Cuomo Aims to Speed Tappan Zee Construction With ‘Design-Build’
A New York law approved last month may speed infrastructure projects such as a new $5.2 billion Tappan Zee Bridge, a priority of Governor Andrew Cuomo, by giving control of design and construction to one consortium.
The Infrastructure Investment Act, passed by the Legislature in a special session with little fanfare, allows the departments of Transportation and Environmental Conservation as well as the Thruway Authority to contract with a single entity to design and build bridges, roads and dams. Previously, with limited exceptions, New York could use only a process whereby state engineers would design a project and then put it out for bids by construction companies.
“Accelerating projects is the linchpin of everything you have heard from the governor,” Deputy Secretary of Transportation Karen Rae said at a Dec. 14 presentation to about 175 designers and contractors from companies including Skanska AB (SKAB), Bechtel Group Inc. and URS Corp.
New York may announce as soon as today a list of companies qualified to compete to build the bridge, according to a Transportation Department and Thruway Authority schedule issued Nov. 21.
In his budget address this month, Cuomo proposed speeding infrastructure projects by using the so-called design-build process and a $15 billion infrastructure fund. Consisting of state, federal and private money, the fund would be used to repair 2,000 miles (3,217 kilometers) of roads, 90 municipal water systems and 100 bridges.
The project to replace the 56-year-old Tappan Zee will be funded only with public money, not private equity or through a public-private partnership, according to the minutes of the meeting where Rae spoke in White Plains, New York.
The three-mile bridge carries 138,000 vehicles per day across the Hudson River between Rockland and Westchester counties, connecting the lower Hudson Valley with New York City. Replacing it is the centerpiece of Cuomo’s job-creation strategy. The 54-year-old Democrat has compared the project to the 19th century construction of the Erie Canal.
The Thruway Authority spent $389 million from 2007 through 2011 to maintain and improve the Tappan Zee, said Betsy Feldstein, a spokeswoman for the agency. The Federal Highway Administration estimates it will cost from $5.2 to $16 billion to replace the span, depending on whether it has bus lanes and tracks for rail.
President Barack Obama’s administration has listed the Tappan Zee among 14 projects that will travel an expedited federal approval process. New York is moving quickly and plans to start work this summer, Transportation Commissioner Joan McDonald said Jan. 26 in a telephone interview.
With design-build, state engineers, often with help from a private consulting firm, set the parameters for the project and then ask companies or a group of designers and contractors to compete to win a single contract.
Advocates say the process saves money and time because construction can begin without a bidding phase. Also, better coordination allows problems to be solved faster, they say.
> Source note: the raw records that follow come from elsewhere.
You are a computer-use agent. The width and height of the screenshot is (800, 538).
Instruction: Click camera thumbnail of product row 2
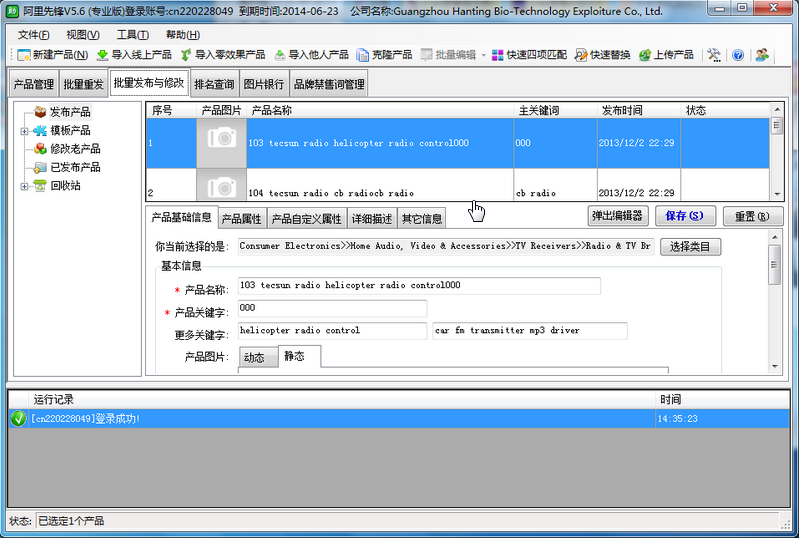click(x=221, y=187)
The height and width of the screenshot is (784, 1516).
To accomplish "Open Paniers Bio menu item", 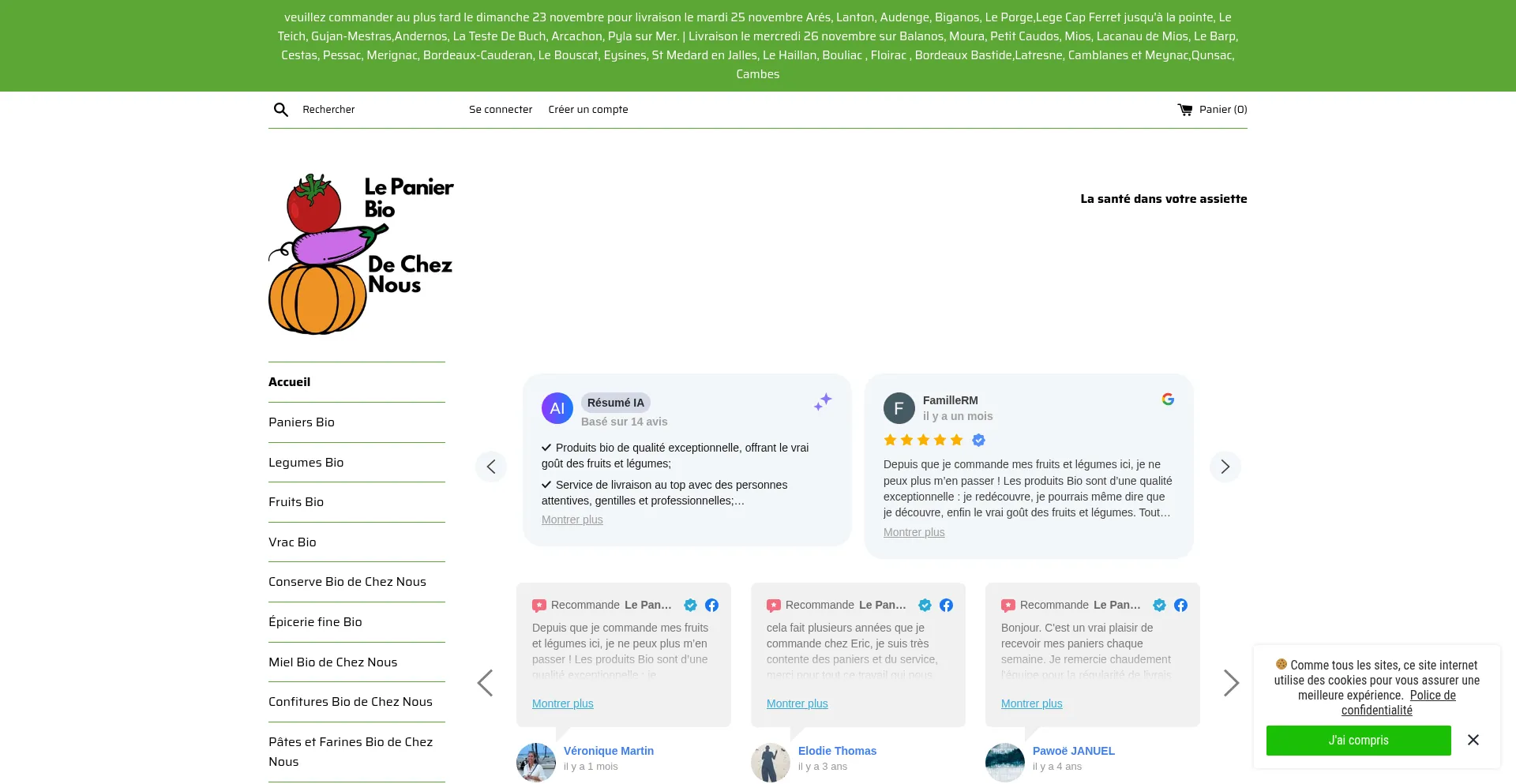I will (x=302, y=422).
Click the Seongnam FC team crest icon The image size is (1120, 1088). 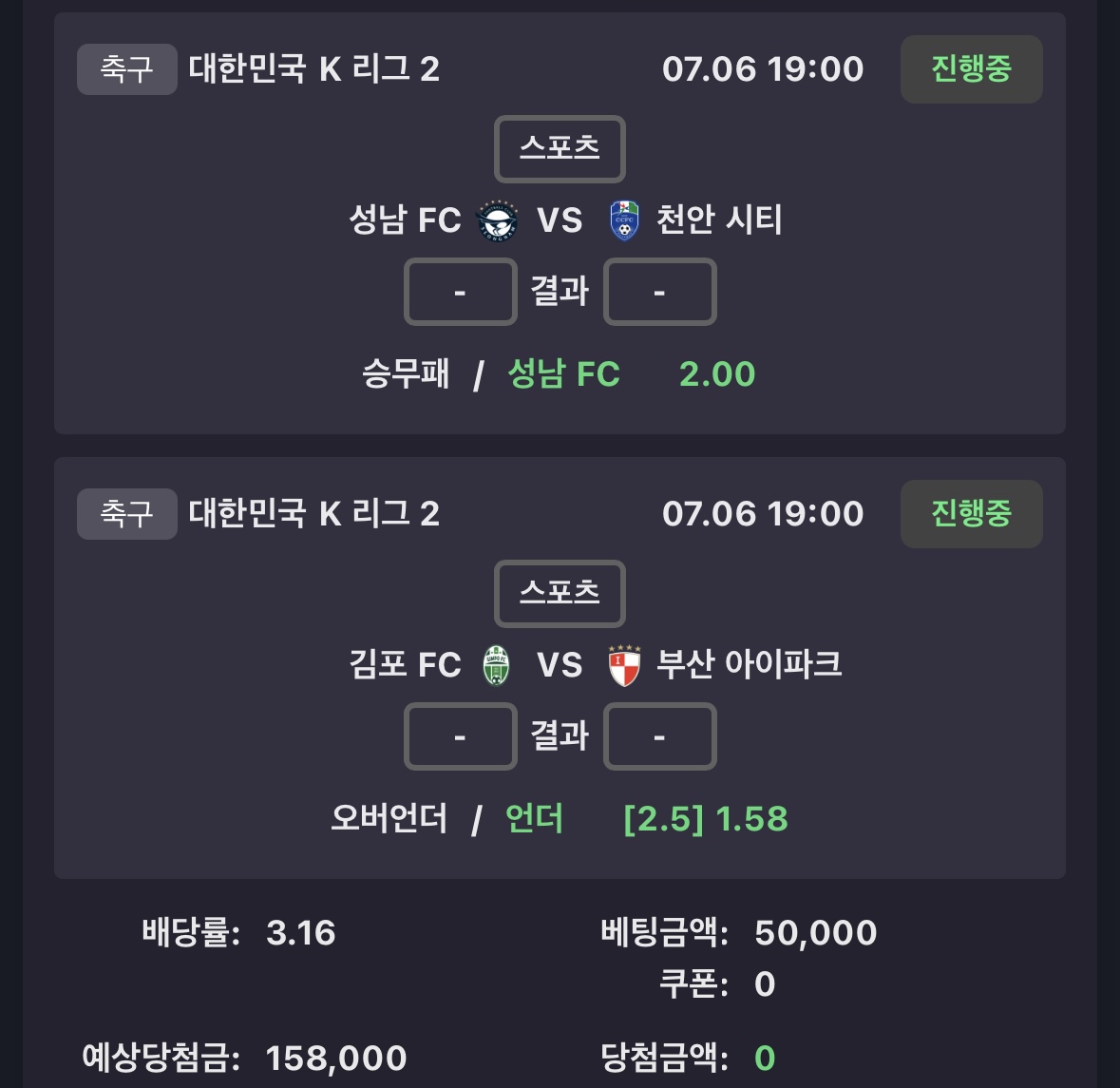click(x=497, y=220)
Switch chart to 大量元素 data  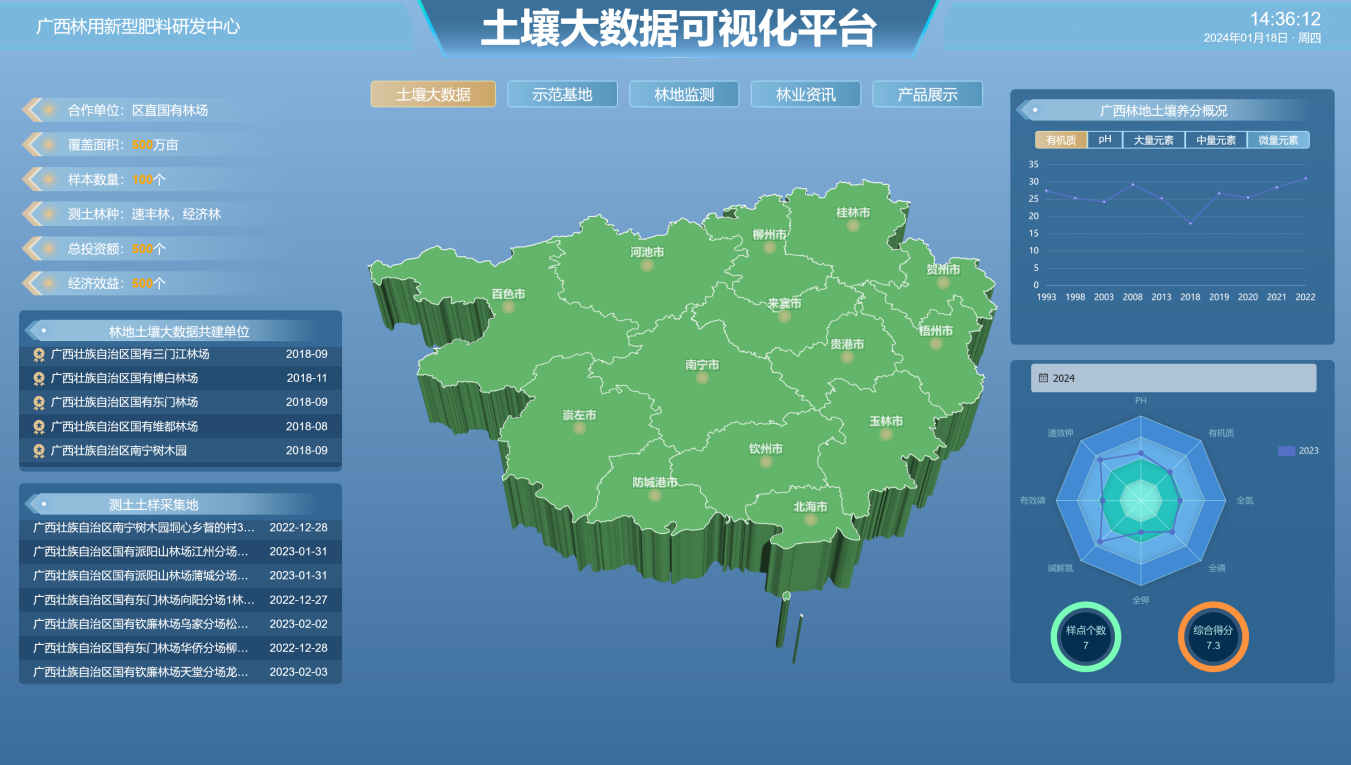click(x=1154, y=140)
Governments benefit from contracting with a single entity responsible for guaranteeing price and schedule.
“We manage all of the construction, all of the engineering and all procurement,” said Richard Aquino, vice president of business development in the U.S. for Stockholm-based Skanska, the Nordic region’s biggest builder.
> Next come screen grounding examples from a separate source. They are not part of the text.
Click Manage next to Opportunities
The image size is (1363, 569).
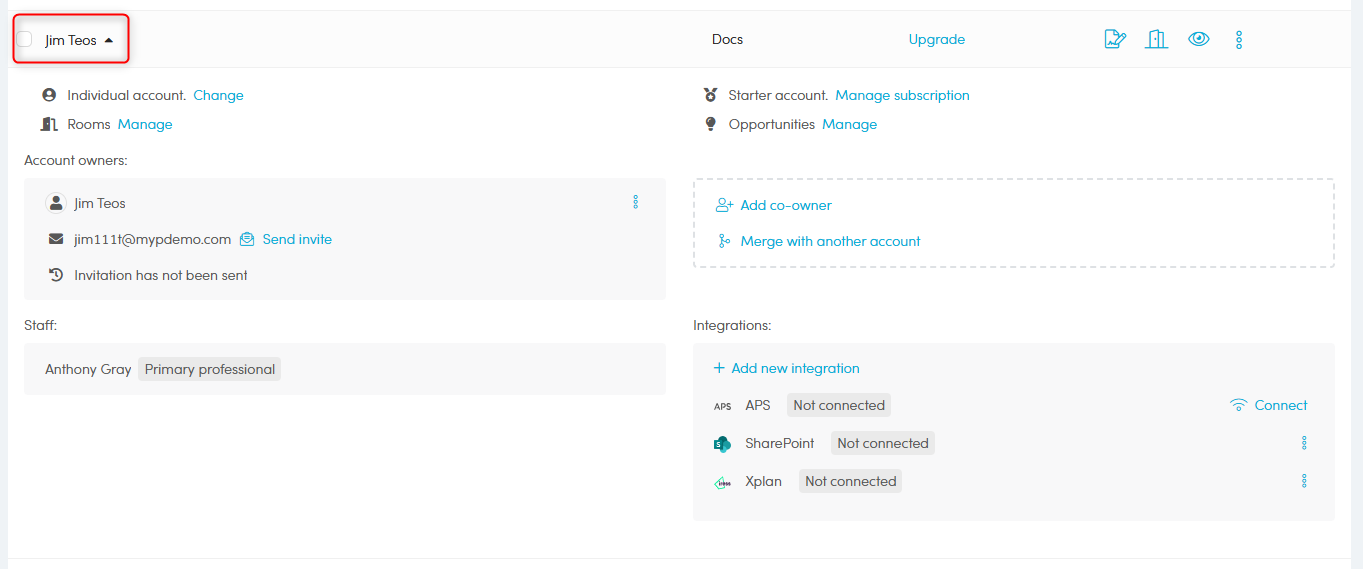(849, 125)
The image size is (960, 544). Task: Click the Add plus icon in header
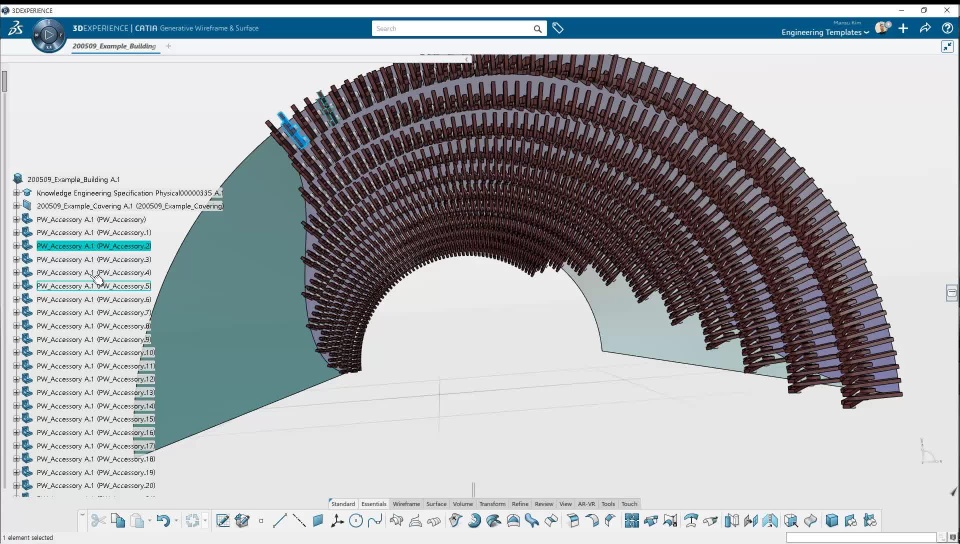click(903, 28)
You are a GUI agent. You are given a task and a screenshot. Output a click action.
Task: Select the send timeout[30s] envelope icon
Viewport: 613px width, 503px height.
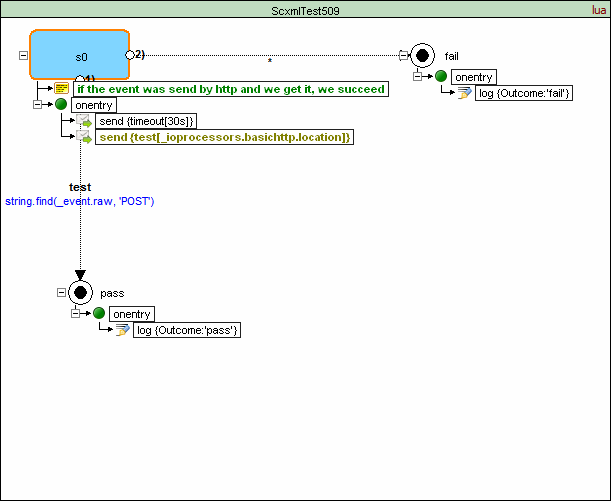(85, 121)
“It’s a much more efficient way to do a project from start to finish,” he said in a Jan. 26 telephone interview.
Skanska’s team includes Kiewit Infrastructure Group, Weeks Marine Inc. and Parsons Brinckerhoff.
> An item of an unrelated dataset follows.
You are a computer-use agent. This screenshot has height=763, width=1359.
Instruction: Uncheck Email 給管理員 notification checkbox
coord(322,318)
Some union critics say design-build won’t save the state money and that quality may suffer because officials may focus on cost and scheduling, rather than quality.
“A contract engineer costs the state $84 an hour; it’s $49 an hour for a state engineer, and that’s including the benefit package,” said Tom Comanzo, vice president of the Public Employees Federation, New York’s second-biggest public union. “By using private contractors for every step of the process, we’re increasing the state’s dependency on them, we’re expanding our use of no-bid contracts and it ends up costing more.”
Design-build projects are completed more quickly than others, according to a 2006 study prepared by the Highway Administration. The study said the impact on project cost was more difficult to establish.
“It has the potential to produce a more cost-effective project in less time than a process that contractually insulates the project participants while leaving the contracting agency with most of the project risk,” the report said.
New York is late to the game in using design-build, said Mike Elmendorf, president of the Albany-based Associated General Contractors of New York State LLC, which represents 1,000 companies.
Every state has some form of authorization for design-build, said Richard Thomas, vice president for advocacy and external affairs for the Washington-based Design-Build Institute of America, an organization that teaches and promotes the method. The federal government has used the process since the early 1990s, according to the group.
The Cuomo administration lent a receptive ear to design-build advocates, who began pushing for the method as soon as he took office last year, Thomas said. Organized labor didn’t mobilize because design-build offered a way to get people on the job six to nine months earlier than a traditional construction schedule, he said.
“Cuomo was open to change,” Thomas said. “He had the political gravitas that he could go in a different direction.”